_Problem set_.
A) In the artificial photosynthesis project description, which institutions are named as partners in the collaboration?
B) Translate this sentence from the artificial photosynthesis project description into Spanish: "These sugars would serve as the renewable feedstock for biofuels production."
C) Write the next part of the artificial photosynthesis project description, picking up after its final sentence.

_Study text_.
★ ★ ★ ★
Collaborative Research: Artificial Photosynthesis Based on Archaeal Lipids and Proteins for Biofuels

Principal Investigator: Parkson Chong

Number: 1437930

Nontechnical Description

The goal of this project is to develop an artificial photosynthesis device to ultimately enable the production of fermentable sugars directly from carbon dioxide and sunlight. These sugars would serve as the renewable feedstock for biofuels production. The concept of reconstituting light harvesting proteins and energy conversion enzymes of photosynthesis into lipid membranes for light driven synthesis of chemical energy carriers required to make sugars from carbon dioxide has been known for many years. However, the low energy conversion efficiency and poor long term stability have hindered further development of this approach. This project will make new artificial photosynthesis devices using novel biomaterials with much improved long-term stability and energy conversion efficiency. The research activities will also provide multidisciplinary project for training graduate and undergraduate students. This is a collaborative project between Temple University, North Carolina State University, and Drexel University.
★ ★ ★ ★
_Data segment_.
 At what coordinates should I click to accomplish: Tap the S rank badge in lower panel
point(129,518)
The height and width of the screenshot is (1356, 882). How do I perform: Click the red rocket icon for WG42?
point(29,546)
★ ★ ★ ★
_List of answers_.
A) Temple University, North Carolina State University, and Drexel University.

B) Estos azúcares servirían como materia prima renovable para la producción de biocombustibles.

C)
Technical Description

The goal of this project is to develop an artificial photosynthesis platform that uses bipolar tetra-ether lipids and membrane proteins isolated from thermoacidophilic archaea.integrated into a microfluidic device. The research will study the biochemical and biophysical properties of this artificial photosynthesis platform, and develop a microfluidic device that will serve as a tool to design, fabricate, and evaluate a potentially efficient and durable membrane-based artificial photosynthesis system. This system would support the development of a process that would be capable of converting sunlight, carbon dioxide, and water into carbohydrates for the production of biofuels. The polar lipid fraction E isolated from the archaeon Sulfolobus acidocaldarius will be used as the membrane matrix. These lipids are extremely stable and non-toxic. An ATP synthase will also be isolated from the same thermoacidophile, which is intended to provide stability to the reconstituted protein membrane system and enhance the overall yield of ATP synthesis. Microfluidic chips will be developed to accommodate the bacteriorhodopsin/ATP synthase/archaeal lipid membrane system. The proton pumping efficiency of bacteriorhodopsin in archaeal lipid planar membranes, the ATP synthesis efficiency of the system, and the carbon-fixation efficiency from ATP to glyceraldehyde-3-phosphate will be individually measured to assess the performance of the artificial photosynthesis platform. The research activities will also provide multidisciplinary project for training graduate and undergraduate students.